═══ Records for this exercise
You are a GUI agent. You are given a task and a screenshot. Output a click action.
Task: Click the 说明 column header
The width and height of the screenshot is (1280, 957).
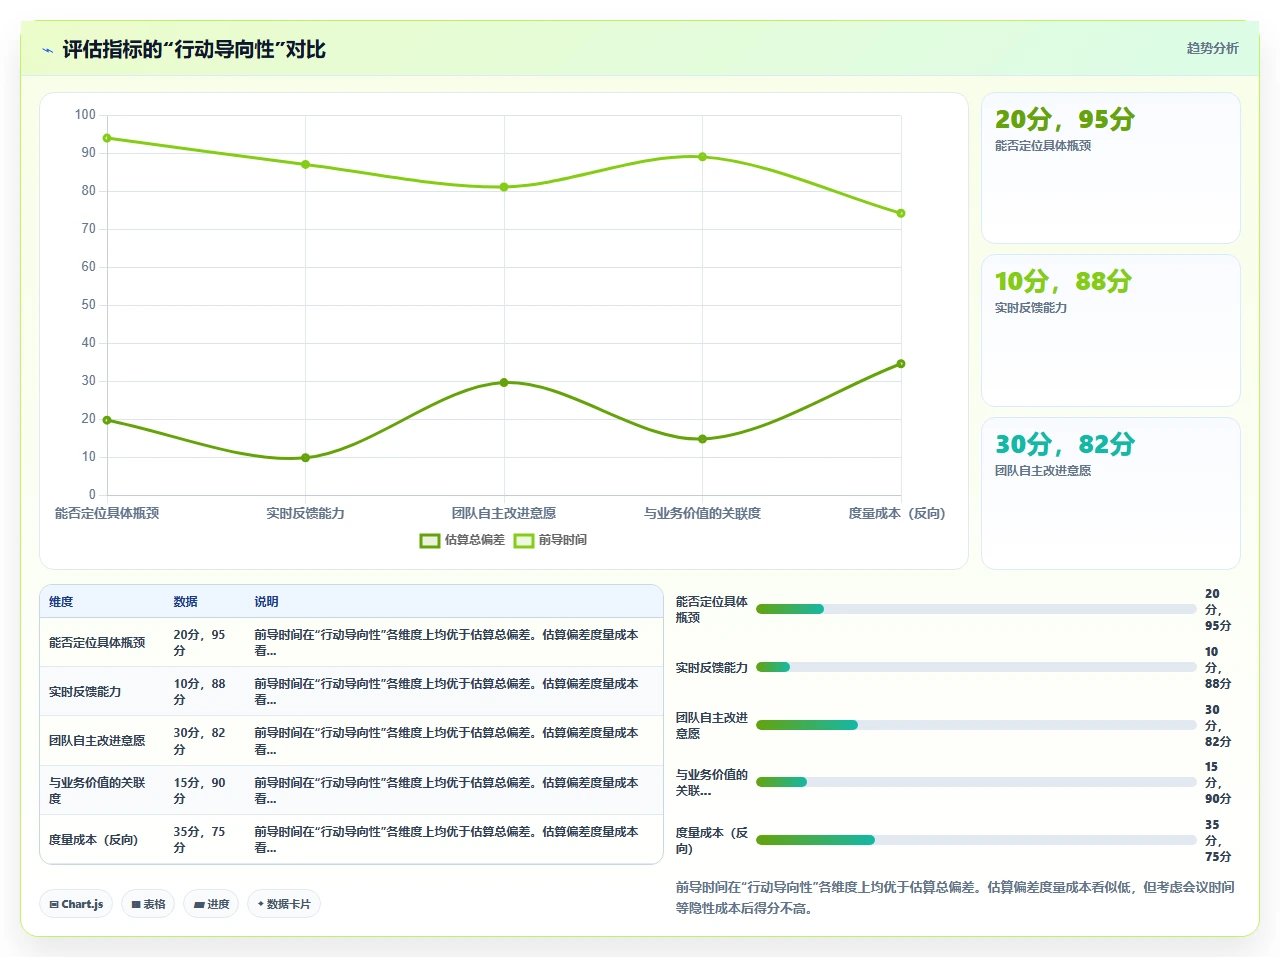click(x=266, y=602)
══════
═══ Records for this exercise
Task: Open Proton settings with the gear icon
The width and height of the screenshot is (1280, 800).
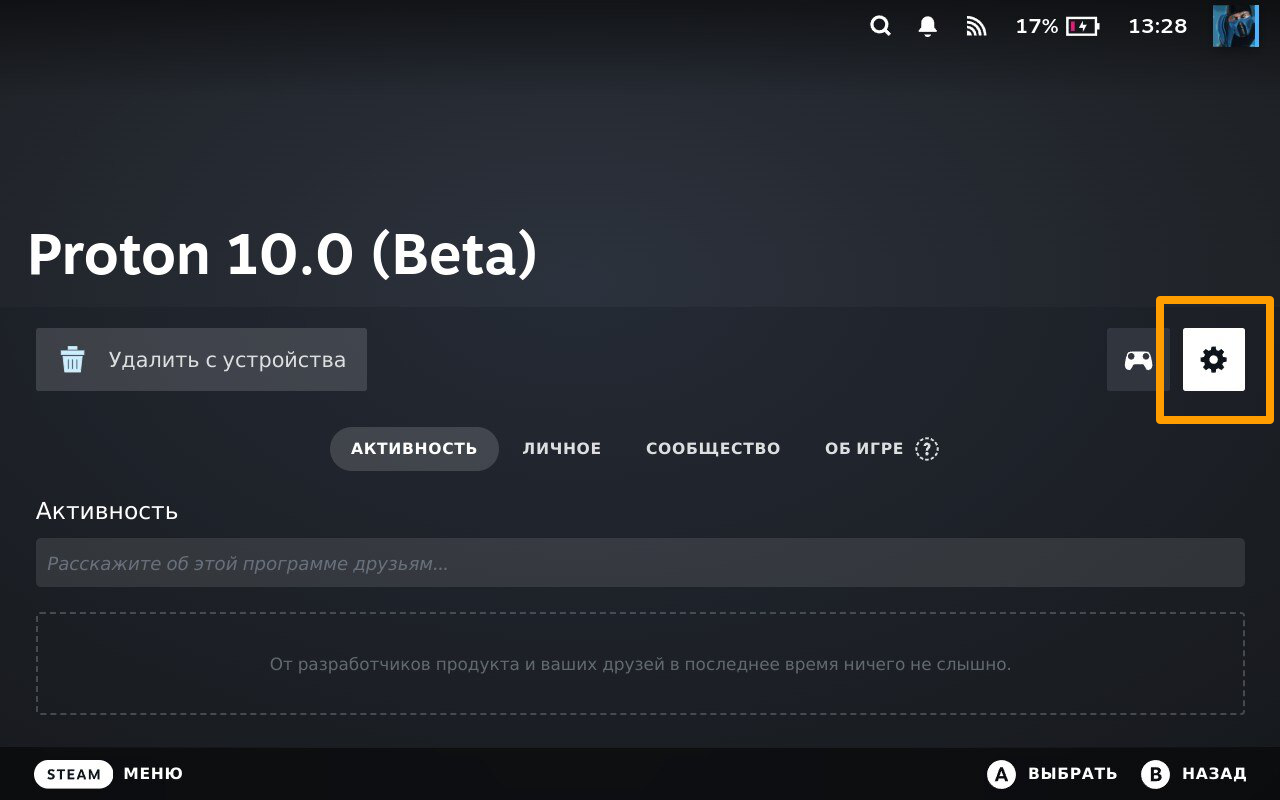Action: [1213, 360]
══════
Rewrite only the records from the line that has "Task: Open Proton settings with the gear icon" through the line that has "Action: [1213, 360]", with "gear" replaced by "cog" and nothing else changed. Omit the pictures from your answer.

§ **Reply to the exercise**
Task: Open Proton settings with the cog icon
The width and height of the screenshot is (1280, 800).
Action: [1213, 360]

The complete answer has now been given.